As to what happens to you when you listen to music, that's not kriyas, that is your brain on music.  The classic book in this field, "This Is Your Brain on Music", is a great read and NYTimes Bestseller; the graphic below is in it.  One quote is particularly useful: "The thrills, chills, and tears we experience from music are the result of having our expectations artfully manipulated by a skilled composer and the musicians who interpret that music."
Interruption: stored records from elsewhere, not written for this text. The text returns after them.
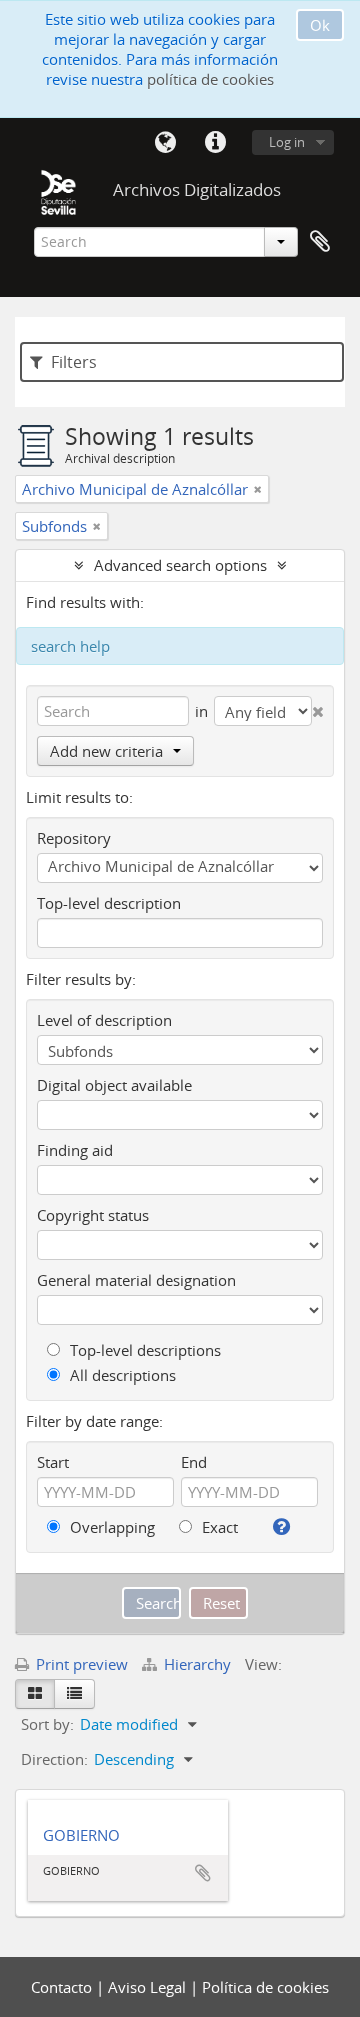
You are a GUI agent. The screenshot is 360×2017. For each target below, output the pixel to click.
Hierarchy (197, 1664)
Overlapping (110, 1527)
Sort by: (47, 1724)
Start (53, 1462)
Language (165, 143)
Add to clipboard (203, 1873)
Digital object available (114, 1085)
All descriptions (121, 1375)
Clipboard (320, 242)
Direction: (54, 1759)
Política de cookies (265, 1987)
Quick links (215, 143)
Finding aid (75, 1150)
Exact (218, 1527)
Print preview (80, 1664)
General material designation (136, 1280)
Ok (320, 25)
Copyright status (93, 1215)
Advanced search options (180, 565)
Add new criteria (106, 751)
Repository (74, 838)
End (194, 1462)
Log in (287, 142)
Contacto (63, 1987)
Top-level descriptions (143, 1350)
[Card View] (35, 1694)
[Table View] (74, 1694)
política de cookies (210, 79)
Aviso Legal (149, 1987)
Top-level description (109, 903)
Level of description (104, 1020)
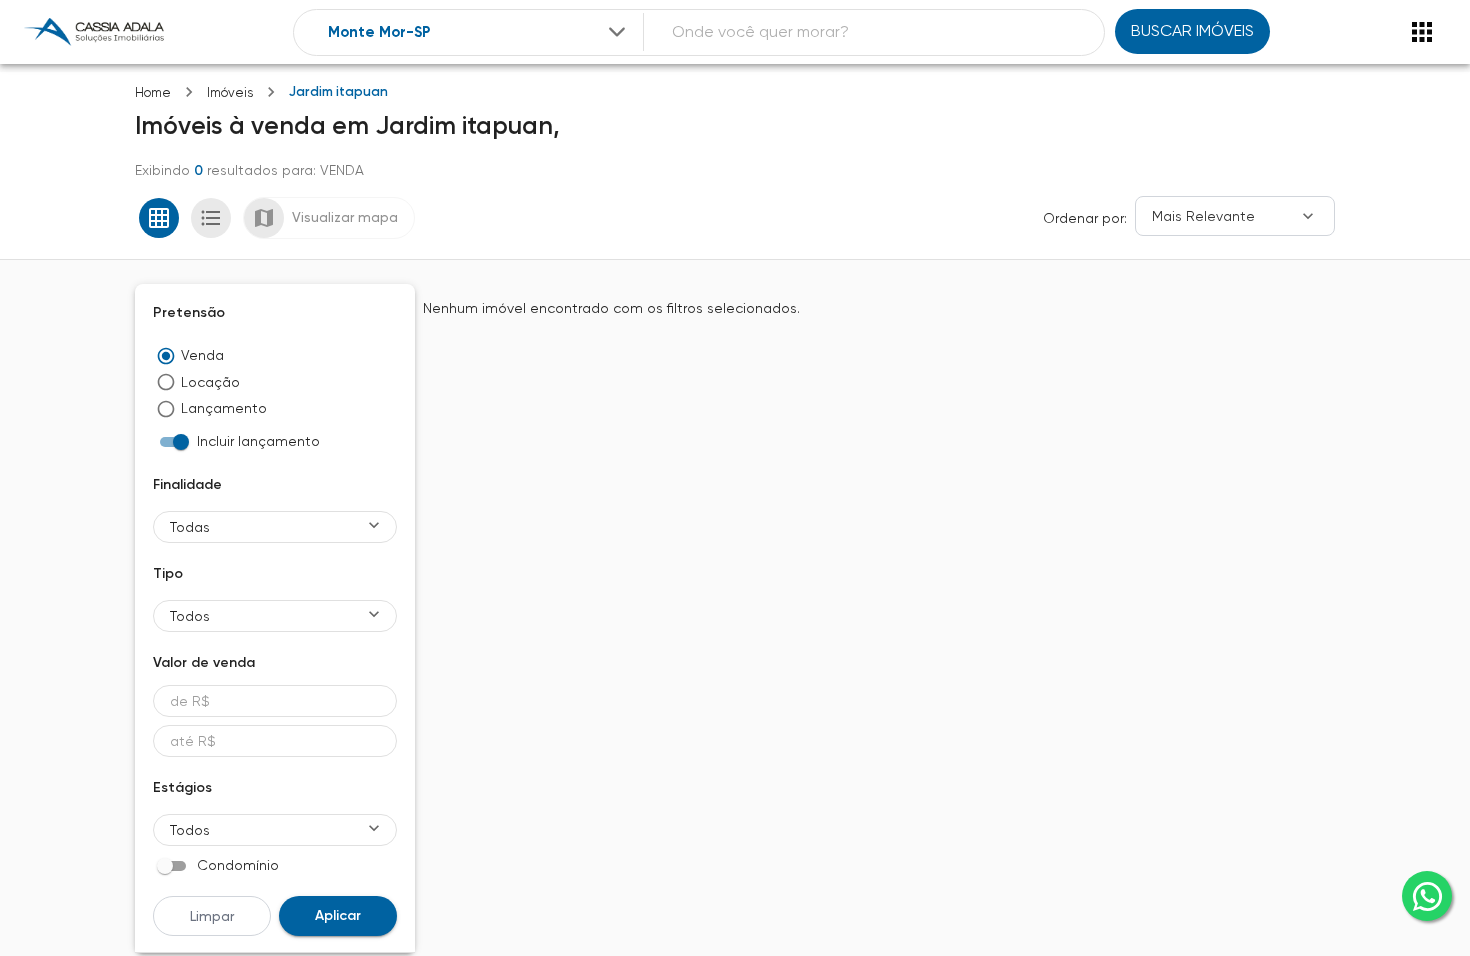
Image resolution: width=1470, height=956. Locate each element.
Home (153, 92)
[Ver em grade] (159, 218)
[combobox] (479, 32)
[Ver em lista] (211, 218)
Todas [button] (190, 527)
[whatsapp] (1427, 896)
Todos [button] (190, 616)
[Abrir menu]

As far as the emotions you feel when you hear music, the music activates the same frontal brain regions as do emotions elicited by other stimuli, the prefrontal cortex as well as the nucleus accumbens and amygdala in the diagram.  This same prefrontal region is responsible for positive vs negative perceptions of music. Left frontal EEG signals correlate with happiness and joy, and right frontal EEGs with fear and sadness. The activity overall in the prefrontal region increases as musical stimuli become more intense.
  
As far as your feeling "chills", this very pleasurable experience is produced by music in the amygdala, hippocampus and the prefrontal cortex shown in the diagram.  These same areas, which are linked to reward/motivation, and emotion/arousal, are also activated in other pleasures such as food, sex and drugs.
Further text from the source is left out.